Of course it’s not so much the sun itself but the rays of the sun that do the brightening, the warming – the rays being none other than you and me in so far as we each carry some bit of that light and warmth of Christ into the circles within which we engage. As in keeping with that good old hymn: This little light of mine, I’m gonna let it shine . . . let it shine, let it shine, let it shine.
But moving on to the Gospel for today, it’s one thing to read about the four fishermen of today’s Gospel reading: Peter and Andrew, James and John. But what good will that do you – unless you think of them in relation to yourself, in what ways they may resemble you?
Think of anyone of them. May he not feel: well here I am within the confines of my boat again, the same old schedule, my everyday job, the limits of my workaday world, my little realm of responsibility. Here I am entangled in my nets (in every sense of entangled) – linking pieces that have become broken, that need mending again and again, worrying about the tides, the whereabouts of the fish, the pressure of competitors – which holds not only for my business but for my everyday life, patching up my relationships, worrying whether my accounts are in order, trying to hold my world together. Loose ends here and there always wearing upon my consciousness, tires needing fixing yesterday and here today we lose our electricity for several hours. Mending one thing or another week after week – like that inside door to my garage which refuses to close in cold weather!

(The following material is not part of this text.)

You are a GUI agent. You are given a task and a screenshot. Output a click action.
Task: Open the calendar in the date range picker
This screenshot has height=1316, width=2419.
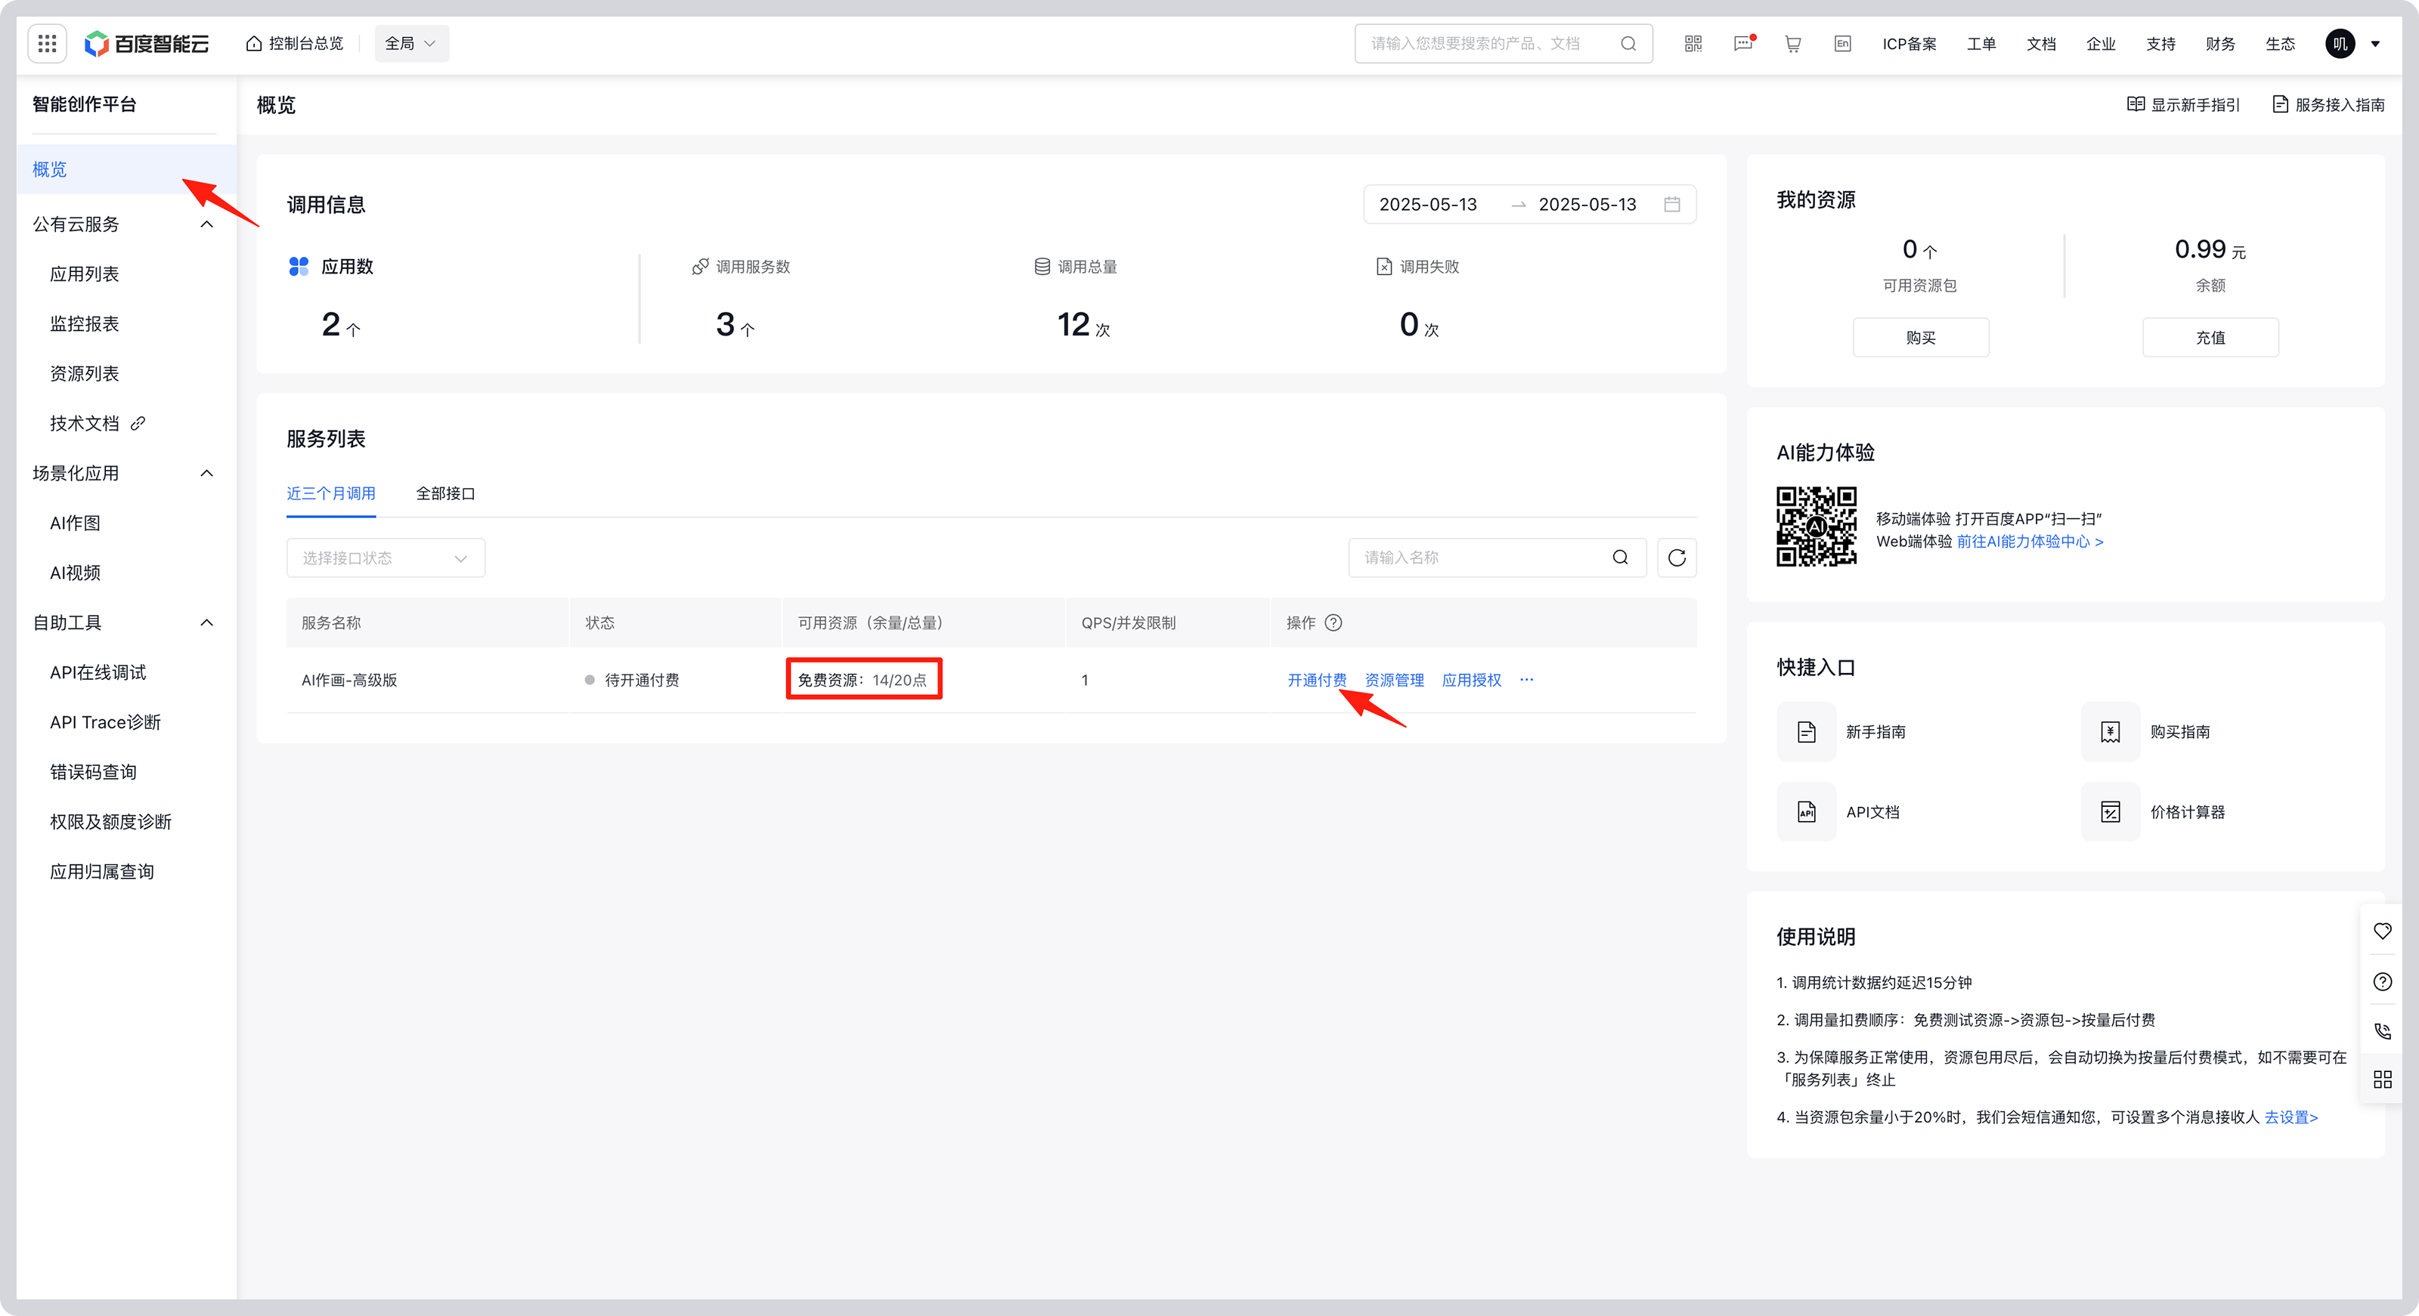[1672, 204]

It’s like the fellow in the cartoon reclining in his backyard on a summer day while the house says “I need painting” or the dog says “I need to see the vet” or the lawn says “I need cutting” or the spouse says, “Dine in or dine out?”

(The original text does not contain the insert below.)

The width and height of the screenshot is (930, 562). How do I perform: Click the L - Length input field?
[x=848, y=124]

By thus imagining the Gospel episode in ever-greater depth you begin to learn more about the four disciples – and what’s even more – you begin to discover how much they resemble you, entangled as you are in the many demands of your survival. As a result, the little episode of only five verses begins to expand and deepen like the sea itself, awakens you to how shallowly you live your own life – so that when Jesus says, “Follow me; stop casting your net in any old direction only to come up empty, unfulfilled; go for the big fish, a bigness of mind and heart that resides among the bigger questions of why and what and who you are. Go deep,” do you leave your nets and follow him?